Here’s the deal, I know, beyond any shadow of a doubt, that the Lord called me to the World Race.  I cannot describe to you how much a part of me that had been hibernating roared to life when I first laid eyes on the website.  It was non-negotiable; I would be doing this, and told my housemates this fact as well.  I didn’t know that the follow-up of that mental decision would be a 40+ day desert –wandering experience. 

This quote perfectly sums up the time of January 6th when I first heard about the World Race officially, to my twice delayed interview on Valentine’s Day (exactly 40 days, I just re-counted to double check), to my final true acceptance to the World Race:

“Assured by the favor of His Father on His life, Jesus had one further test, one further training ground before He was released fully into His ministry – He had to endure a “dry season” in the wilderness.  When we first receive the experiential revelation of Father’s love, it seems that His love is the only love and affirmation we receive for a season, while many of the support structures that have been comforting us and feeding our need for attention and identity are ripped out from under us.  Dry seasons help us discover whether or not we truly believe that Father’s love is really all we need, so the Holy Spirit leads us into a wilderness season.  Here the enemy will try his hardest to steal from us our spirit of sonship by enticing us with orphan thinking and counterfeit affections.  This is exactly the tactic he took with Jesus” (Spiritual Slavery to Spiritual Sonship, 113).

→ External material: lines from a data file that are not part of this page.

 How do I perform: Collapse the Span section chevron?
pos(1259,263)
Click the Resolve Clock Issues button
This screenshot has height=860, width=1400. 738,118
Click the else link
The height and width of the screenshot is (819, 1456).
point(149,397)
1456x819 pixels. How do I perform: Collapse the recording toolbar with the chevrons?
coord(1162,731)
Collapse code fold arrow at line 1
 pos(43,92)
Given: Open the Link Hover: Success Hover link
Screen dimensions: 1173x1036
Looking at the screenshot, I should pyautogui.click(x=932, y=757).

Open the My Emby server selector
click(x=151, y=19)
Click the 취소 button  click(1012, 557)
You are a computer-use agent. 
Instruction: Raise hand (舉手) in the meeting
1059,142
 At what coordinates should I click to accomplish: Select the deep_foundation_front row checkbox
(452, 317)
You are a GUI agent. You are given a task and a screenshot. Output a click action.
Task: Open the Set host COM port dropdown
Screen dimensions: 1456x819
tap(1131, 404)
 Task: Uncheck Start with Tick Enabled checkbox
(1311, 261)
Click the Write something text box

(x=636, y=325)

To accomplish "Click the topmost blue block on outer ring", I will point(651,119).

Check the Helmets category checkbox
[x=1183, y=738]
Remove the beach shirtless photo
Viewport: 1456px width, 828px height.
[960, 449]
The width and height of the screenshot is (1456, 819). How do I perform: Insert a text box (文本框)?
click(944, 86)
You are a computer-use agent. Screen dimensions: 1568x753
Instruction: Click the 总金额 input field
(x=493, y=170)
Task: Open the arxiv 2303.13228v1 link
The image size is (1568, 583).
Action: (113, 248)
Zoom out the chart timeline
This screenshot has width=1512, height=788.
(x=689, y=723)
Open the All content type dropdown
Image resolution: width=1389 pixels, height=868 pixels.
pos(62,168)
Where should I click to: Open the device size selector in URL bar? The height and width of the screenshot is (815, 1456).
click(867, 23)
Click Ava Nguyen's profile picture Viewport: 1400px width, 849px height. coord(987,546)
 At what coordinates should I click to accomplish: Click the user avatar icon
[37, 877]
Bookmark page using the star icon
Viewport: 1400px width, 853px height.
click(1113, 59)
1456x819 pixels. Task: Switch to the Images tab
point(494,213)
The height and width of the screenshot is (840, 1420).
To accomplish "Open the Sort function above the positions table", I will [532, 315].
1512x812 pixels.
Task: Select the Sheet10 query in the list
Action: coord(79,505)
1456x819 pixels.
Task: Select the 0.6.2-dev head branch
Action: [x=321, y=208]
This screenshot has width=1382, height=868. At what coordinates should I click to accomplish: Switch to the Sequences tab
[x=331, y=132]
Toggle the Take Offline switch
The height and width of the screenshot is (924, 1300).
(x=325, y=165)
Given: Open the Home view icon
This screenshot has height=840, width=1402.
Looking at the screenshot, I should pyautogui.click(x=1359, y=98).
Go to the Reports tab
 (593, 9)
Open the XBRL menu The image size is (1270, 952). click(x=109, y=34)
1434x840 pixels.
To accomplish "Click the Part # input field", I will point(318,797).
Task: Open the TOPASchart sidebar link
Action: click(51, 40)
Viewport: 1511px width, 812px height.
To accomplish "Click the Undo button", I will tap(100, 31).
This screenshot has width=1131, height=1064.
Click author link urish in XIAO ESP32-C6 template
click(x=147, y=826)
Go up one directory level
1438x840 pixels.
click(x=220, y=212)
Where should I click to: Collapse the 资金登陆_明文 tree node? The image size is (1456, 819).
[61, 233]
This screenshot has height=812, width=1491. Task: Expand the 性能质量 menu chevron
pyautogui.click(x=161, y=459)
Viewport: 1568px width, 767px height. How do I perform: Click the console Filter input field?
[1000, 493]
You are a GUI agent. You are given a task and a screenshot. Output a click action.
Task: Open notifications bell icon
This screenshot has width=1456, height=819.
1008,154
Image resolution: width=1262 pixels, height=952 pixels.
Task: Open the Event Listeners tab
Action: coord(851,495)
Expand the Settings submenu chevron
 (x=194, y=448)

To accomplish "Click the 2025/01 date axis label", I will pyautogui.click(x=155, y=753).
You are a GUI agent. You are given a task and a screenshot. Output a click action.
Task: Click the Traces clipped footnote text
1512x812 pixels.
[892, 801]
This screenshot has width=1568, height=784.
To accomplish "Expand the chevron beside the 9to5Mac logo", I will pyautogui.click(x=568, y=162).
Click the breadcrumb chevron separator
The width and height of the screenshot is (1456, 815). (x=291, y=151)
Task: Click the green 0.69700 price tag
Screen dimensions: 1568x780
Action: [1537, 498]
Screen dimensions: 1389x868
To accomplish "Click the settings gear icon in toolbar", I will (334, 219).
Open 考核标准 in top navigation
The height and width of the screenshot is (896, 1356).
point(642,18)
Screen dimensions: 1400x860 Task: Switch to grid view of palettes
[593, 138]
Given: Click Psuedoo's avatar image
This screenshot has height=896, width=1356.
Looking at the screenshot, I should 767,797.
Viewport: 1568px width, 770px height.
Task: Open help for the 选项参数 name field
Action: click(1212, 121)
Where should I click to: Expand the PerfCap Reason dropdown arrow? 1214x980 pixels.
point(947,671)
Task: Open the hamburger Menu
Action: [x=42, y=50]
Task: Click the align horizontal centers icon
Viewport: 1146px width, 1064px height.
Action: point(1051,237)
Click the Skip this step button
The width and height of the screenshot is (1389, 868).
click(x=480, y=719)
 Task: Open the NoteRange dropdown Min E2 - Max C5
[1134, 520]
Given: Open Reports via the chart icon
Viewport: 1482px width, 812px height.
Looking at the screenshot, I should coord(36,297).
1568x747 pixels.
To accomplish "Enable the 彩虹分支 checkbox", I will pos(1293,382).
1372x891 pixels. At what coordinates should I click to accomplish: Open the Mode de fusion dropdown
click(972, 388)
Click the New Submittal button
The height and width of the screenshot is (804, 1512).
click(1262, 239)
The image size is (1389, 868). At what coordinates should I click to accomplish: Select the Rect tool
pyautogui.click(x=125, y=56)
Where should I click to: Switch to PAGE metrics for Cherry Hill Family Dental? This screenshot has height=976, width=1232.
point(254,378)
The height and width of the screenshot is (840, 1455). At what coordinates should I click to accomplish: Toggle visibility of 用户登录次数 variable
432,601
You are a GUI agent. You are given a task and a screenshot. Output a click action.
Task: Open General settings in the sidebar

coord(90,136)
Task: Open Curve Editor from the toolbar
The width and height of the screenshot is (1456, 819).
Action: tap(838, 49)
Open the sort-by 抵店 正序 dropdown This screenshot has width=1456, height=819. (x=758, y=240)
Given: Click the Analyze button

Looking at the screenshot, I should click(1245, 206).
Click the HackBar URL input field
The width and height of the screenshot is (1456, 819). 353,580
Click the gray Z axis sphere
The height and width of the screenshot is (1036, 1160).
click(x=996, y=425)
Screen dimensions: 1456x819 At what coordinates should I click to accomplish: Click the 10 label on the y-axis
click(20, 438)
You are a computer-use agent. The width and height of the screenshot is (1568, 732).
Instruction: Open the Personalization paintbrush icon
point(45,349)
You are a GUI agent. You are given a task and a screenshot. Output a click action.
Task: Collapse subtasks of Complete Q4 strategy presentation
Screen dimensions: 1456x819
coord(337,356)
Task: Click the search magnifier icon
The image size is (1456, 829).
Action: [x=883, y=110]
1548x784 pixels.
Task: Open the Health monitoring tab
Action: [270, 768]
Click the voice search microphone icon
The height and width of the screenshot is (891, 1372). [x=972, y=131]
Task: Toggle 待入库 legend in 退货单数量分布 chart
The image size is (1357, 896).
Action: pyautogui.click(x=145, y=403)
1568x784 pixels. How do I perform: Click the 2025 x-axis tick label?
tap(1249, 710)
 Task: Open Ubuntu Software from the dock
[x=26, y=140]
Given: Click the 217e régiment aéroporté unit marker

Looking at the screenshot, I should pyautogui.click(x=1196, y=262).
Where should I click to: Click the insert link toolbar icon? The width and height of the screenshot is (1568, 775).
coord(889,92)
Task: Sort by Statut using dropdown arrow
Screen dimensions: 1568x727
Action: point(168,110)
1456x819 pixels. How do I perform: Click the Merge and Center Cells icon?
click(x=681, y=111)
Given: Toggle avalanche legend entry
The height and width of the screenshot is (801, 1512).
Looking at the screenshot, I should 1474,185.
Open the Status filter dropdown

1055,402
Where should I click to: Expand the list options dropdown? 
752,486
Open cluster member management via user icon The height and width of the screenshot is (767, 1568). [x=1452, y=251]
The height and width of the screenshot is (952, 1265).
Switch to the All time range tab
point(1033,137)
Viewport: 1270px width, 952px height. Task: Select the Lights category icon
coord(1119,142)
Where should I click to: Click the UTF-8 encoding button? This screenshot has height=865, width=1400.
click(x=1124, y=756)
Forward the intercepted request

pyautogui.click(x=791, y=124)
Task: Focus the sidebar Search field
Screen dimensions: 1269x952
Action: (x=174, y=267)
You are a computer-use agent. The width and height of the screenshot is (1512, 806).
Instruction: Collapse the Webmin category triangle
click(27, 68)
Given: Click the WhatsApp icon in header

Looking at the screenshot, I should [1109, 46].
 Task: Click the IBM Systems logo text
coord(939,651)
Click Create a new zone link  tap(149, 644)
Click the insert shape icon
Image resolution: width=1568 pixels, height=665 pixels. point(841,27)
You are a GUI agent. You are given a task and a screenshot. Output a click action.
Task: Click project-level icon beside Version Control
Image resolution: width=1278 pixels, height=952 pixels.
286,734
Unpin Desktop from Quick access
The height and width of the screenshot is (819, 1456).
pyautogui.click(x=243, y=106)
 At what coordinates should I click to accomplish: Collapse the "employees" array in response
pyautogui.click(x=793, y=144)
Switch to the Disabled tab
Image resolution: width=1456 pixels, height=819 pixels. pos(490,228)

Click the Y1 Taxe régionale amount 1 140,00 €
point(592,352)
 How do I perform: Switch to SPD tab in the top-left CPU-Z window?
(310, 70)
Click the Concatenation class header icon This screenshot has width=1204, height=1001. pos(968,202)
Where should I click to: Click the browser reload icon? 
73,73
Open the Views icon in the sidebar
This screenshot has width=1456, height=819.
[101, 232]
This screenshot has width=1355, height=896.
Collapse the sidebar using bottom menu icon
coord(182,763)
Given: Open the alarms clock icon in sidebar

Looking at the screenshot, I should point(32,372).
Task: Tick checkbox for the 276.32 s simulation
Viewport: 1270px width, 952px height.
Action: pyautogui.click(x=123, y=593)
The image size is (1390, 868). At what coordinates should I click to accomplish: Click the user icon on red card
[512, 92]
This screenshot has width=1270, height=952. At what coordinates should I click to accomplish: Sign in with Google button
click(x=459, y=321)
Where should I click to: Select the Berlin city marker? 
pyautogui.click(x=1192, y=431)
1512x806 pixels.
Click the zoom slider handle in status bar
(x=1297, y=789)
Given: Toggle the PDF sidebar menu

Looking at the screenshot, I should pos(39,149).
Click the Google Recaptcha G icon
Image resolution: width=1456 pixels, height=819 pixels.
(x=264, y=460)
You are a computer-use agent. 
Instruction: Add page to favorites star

First of all, read this book by Jack Frost.  It is worth your time even if you consider yourself to be a mature Christian, trust me.  Anyway, while I wouldn’t say that hearing of the World Race was my first revelation of God’s love (although I’ve learned what I thought His love was is nothing compared to the abundance that I know it to be now),  it was a call that I felt in my soul.  Yes, it would be scary and the trajectory of my life would likely be completely changing, but it seemed worth it.  The decision was not without its costs.  I had described the time of indecision between the Race and nursing school as a spiritual wilderness but reading this quote sealed the deal.  I’m not sure I displayed an unbreakable understanding of God’s love and a desire for His affirmation alone, in fact, I know my display was sub-par, but I made it through with the Lord’s help because I trusted that it was His voice I had heard.  January – March of 2014 will go down in the books of my life as a very difficult time for a host of reasons, most associated with my decision.  Fortunately, I wouldn’t change it for anything.  I needed to go through that time of brokenness and feeling like all my usual support and comfort was gone to fully appreciate how serious God was about this call for my life.  We never think going through the wilderness is a fun time or something we hope to repeat, but I will look on that particular spiritual desert with some affection because it led me to the desert I’m currently living in.  Seriously, I’ve been in varying forms of a physical desert for going on two months now.  So while this water-loving girl may be feeling parched from living in the desert, this is nothing compared to the wilderness I went through to get here!